[TRY IT] Your task is to copy the stretch of lines in the records below that begins with the line containing "Follow the upgrading link in notice" and ends with the line containing "Given: Open the Favorites star panel", exactly as written, with nothing added.

:: RECORDED INFORMATION

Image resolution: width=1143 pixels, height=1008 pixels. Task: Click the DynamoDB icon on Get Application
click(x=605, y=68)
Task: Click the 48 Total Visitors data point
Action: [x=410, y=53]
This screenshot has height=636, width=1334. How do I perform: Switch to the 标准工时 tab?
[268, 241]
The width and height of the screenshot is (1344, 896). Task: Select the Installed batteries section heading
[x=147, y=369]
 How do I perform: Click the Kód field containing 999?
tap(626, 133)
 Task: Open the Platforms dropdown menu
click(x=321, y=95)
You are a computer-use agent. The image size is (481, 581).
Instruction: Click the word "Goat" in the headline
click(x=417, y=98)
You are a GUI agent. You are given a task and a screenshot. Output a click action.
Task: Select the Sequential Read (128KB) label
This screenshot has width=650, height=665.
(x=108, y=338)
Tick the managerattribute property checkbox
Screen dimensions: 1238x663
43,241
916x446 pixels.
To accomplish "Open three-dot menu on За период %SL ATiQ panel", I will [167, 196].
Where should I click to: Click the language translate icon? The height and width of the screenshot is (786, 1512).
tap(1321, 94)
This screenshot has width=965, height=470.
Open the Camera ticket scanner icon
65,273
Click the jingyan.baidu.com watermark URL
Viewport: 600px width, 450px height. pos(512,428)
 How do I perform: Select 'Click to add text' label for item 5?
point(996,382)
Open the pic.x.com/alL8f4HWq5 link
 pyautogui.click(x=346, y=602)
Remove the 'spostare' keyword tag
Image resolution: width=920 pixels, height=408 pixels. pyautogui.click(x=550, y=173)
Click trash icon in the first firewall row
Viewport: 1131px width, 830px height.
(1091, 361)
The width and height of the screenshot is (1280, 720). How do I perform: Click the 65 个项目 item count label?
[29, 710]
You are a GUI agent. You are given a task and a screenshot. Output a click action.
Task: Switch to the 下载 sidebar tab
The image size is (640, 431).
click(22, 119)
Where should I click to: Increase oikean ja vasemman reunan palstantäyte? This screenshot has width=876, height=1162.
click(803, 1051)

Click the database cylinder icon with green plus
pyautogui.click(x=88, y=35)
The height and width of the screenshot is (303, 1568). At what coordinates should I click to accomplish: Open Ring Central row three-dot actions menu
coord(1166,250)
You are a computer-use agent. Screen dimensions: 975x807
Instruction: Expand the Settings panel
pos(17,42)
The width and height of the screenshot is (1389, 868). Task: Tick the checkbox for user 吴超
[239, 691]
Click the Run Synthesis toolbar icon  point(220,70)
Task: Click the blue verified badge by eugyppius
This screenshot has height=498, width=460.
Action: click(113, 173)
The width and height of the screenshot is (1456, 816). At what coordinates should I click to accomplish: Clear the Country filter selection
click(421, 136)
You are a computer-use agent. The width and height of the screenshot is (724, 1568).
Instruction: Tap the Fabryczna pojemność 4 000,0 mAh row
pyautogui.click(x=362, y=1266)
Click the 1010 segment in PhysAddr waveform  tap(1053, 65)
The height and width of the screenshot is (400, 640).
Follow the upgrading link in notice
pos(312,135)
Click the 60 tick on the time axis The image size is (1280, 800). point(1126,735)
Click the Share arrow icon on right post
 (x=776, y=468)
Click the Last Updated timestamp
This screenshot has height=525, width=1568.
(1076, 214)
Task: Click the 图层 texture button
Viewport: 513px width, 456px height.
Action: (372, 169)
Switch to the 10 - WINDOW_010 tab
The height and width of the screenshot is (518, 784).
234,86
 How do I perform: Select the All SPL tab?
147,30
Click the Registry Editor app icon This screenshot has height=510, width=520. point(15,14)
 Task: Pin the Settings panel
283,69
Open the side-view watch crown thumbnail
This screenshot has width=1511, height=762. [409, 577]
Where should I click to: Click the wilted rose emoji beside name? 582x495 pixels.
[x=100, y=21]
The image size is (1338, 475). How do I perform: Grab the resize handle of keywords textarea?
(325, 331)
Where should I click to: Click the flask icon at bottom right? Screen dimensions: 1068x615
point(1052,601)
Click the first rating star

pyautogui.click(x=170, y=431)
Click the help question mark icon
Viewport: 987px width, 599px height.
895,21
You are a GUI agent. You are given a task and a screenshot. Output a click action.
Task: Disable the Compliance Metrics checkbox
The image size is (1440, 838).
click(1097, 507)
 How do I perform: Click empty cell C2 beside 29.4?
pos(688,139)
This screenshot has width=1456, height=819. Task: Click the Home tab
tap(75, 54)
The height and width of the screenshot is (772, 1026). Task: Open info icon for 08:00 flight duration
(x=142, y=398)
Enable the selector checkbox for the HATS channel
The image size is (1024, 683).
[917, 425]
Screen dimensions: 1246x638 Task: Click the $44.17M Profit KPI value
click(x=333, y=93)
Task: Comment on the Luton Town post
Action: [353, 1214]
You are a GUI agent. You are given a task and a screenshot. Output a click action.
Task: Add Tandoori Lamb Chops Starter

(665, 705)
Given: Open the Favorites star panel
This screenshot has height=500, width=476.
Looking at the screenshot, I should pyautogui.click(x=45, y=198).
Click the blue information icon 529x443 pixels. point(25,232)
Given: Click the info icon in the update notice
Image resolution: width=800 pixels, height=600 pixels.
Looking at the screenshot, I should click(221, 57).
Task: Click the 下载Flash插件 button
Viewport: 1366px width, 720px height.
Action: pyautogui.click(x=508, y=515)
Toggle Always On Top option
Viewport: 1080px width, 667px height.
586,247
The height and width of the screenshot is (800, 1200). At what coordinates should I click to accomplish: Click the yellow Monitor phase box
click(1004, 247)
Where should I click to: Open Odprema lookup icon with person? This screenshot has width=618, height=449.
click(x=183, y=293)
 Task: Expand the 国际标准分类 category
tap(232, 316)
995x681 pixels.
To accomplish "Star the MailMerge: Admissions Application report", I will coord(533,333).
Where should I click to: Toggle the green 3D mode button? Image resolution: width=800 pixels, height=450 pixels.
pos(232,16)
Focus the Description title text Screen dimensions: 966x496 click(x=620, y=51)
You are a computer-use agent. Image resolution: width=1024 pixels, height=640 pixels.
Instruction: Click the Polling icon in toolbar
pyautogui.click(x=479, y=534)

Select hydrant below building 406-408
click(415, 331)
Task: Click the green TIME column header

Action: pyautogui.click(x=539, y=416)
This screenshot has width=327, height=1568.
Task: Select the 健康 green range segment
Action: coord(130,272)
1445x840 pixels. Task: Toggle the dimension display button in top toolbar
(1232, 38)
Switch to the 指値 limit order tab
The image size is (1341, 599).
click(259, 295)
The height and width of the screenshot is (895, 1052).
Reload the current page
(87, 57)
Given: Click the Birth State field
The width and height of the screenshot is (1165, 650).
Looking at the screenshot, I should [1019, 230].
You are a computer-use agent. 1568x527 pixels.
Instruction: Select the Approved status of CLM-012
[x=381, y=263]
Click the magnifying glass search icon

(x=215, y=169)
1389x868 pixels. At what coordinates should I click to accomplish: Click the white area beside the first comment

::::

[COMPLETED TASK]
Follow the upgrading link in notice
pos(312,135)
Click the 60 tick on the time axis The image size is (1280, 800). point(1126,735)
Click the Share arrow icon on right post
 (x=776, y=468)
Click the Last Updated timestamp
This screenshot has height=525, width=1568.
(1076, 214)
Task: Click the 图层 texture button
Viewport: 513px width, 456px height.
Action: (372, 169)
Switch to the 10 - WINDOW_010 tab
The height and width of the screenshot is (518, 784).
234,86
 How do I perform: Select the All SPL tab?
147,30
Click the Registry Editor app icon This screenshot has height=510, width=520. point(15,14)
 Task: Pin the Settings panel
283,69
Open the side-view watch crown thumbnail
This screenshot has width=1511, height=762. [409, 577]
Where should I click to: Click the wilted rose emoji beside name? 582x495 pixels.
[x=100, y=21]
The image size is (1338, 475). How do I perform: Grab the resize handle of keywords textarea?
(325, 331)
Where should I click to: Click the flask icon at bottom right? Screen dimensions: 1068x615
point(1052,601)
Click the first rating star

pyautogui.click(x=170, y=431)
Click the help question mark icon
Viewport: 987px width, 599px height.
895,21
You are a GUI agent. You are given a task and a screenshot. Output a click action.
Task: Disable the Compliance Metrics checkbox
The image size is (1440, 838).
click(1097, 507)
 How do I perform: Click empty cell C2 beside 29.4?
pos(688,139)
This screenshot has width=1456, height=819. Task: Click the Home tab
tap(75, 54)
The height and width of the screenshot is (772, 1026). Task: Open info icon for 08:00 flight duration
(x=142, y=398)
Enable the selector checkbox for the HATS channel
The image size is (1024, 683).
[917, 425]
Screen dimensions: 1246x638 Task: Click the $44.17M Profit KPI value
click(x=333, y=93)
Task: Comment on the Luton Town post
Action: [353, 1214]
You are a GUI agent. You are given a task and a screenshot. Output a click action.
Task: Add Tandoori Lamb Chops Starter

(665, 705)
Given: Open the Favorites star panel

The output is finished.